SHANGHAI — Peppa Pig is coming to town. So are mega-events and a shiny three-year plan to drag foreign tourists back to this smog-choked metropolis. Unveiled last month, Shanghai’s strategy—billed as a bold pivot from its tired old landmarks—promises theme parks, dazzling spectacles, and a “premier inbound tourism gateway” by 2027.
The world’s largest Peppa Pig outdoor park will sprawl here, alongside Legoland and Disney’s sprawl, all part of a $69 billion bet to polish China’s image. But beneath the glitter, it’s a desperate grab by a regime scrambling to prop up a faltering economy—and paper over its own ugly truths.
China’s rulers want you to see Shanghai as a playground, not a pawn. The plan, trumpeted by the municipal government, leans hard on family-friendly bait—think cartoon pigs and roller coasters—to lure outsiders who’ve shunned the country since its Covid chokehold. Last year’s 4.56 million foreign visitors sound impressive, double 2023’s haul, but it’s a fraction of pre-pandemic peaks.
Beijing’s loosening visa rules—10-day freebies for 54 nations—helped, sure. Yet the real story isn’t the numbers; it’s the control.
Every tourist dollar funneled into Shanghai’s coffers is a lifeline for a Communist Party facing empty factories, a real estate bust, and youth who’d rather “lie flat” than toil.
The pitch is slick. Gone are the days of peddling just the Bund’s colonial facades or Yuyuan Garden’s quaint charm. Now it’s about “modern experiences”—a $331 million Peppa Pig extravaganza on Chongming Island, Legoland’s bricks clicking into place by mid-2025, and mega-events to keep the selfie sticks clicking.

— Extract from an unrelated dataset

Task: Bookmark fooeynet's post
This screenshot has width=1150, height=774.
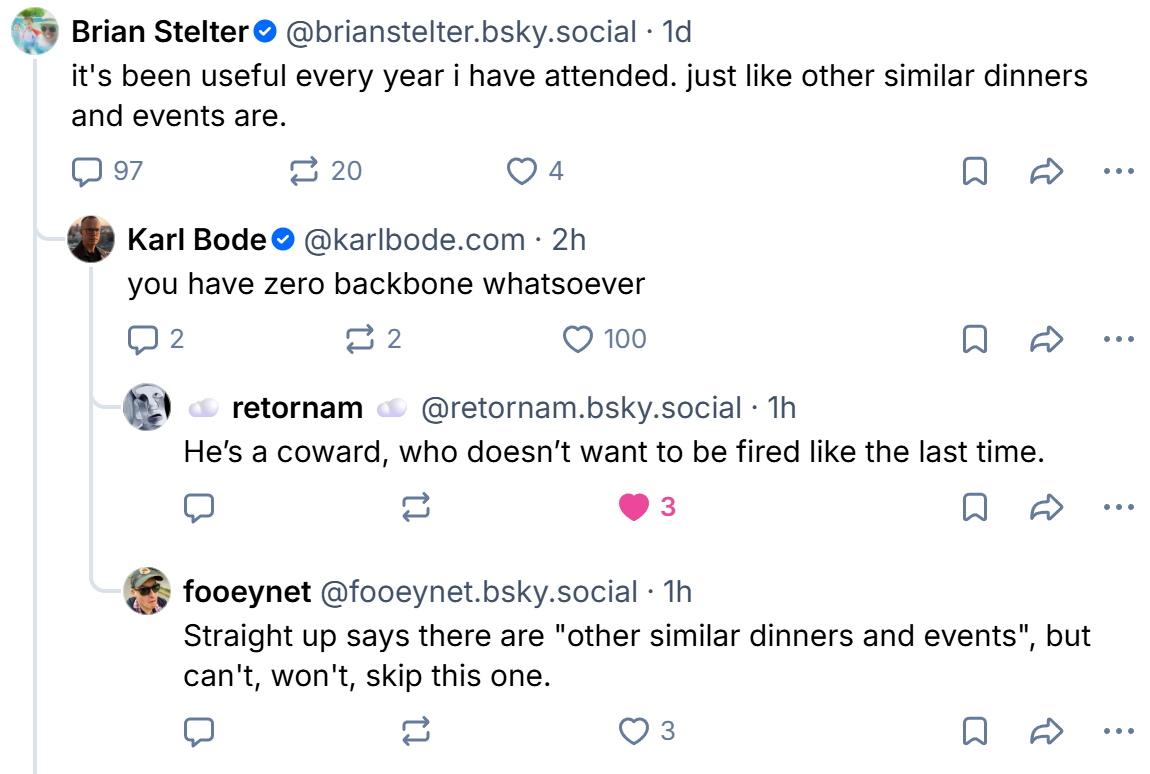Action: [x=974, y=732]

“Shanghai blends East and West,” gushes Zhang Chen of travel platform Fliggy, as if culture’s a commodity to slap on a brochure. But foreigners aren’t blind. A French tourist at Jingan Temple last week scoffed at Disneyland’s pull: “I came for China, not Paris with pandas.” The glitz feels forced—a distraction from the surveillance cameras tracking every step.
This isn’t tourism; it’s propaganda with a price tag. China’s leaders know the world’s watching their economic stumble—GDP growth limping at 4.7 percent last year, the slowest in decades barring pandemic chaos. Shanghai’s plan reeks of a regime desperate to shift the narrative, dangling cartoon pigs while it tightens screws at home. Dissidents vanish, Xinjiang festers, and Hong Kong’s freedoms rot—yet here’s Shanghai, grinning like nothing’s wrong. The irony’s thick: a city once carved up by foreign powers now peddles itself to them, all while Beijing’s grip strangles any real openness.
The cracks show. Smugglers still slip through borders—Nepal just nabbed $1.9 million headed north, hinting at China’s underworld flex. Air quality chokes lungs; the skyline’s a haze most days.
And those theme parks? They’re walled gardens—safe zones where foreigners can spend without seeing the mess beyond. “Diversification in visitor profiles,” says Subramania Bhatt of China Trading Desk, but it’s a curated fantasy. Families might flock to Peppa, but they won’t spot the labor camps or censored web. It’s a dazzling con—China’s betting big on amusement to mask its authoritarian core. The rides might spin, but the truth doesn’t budge.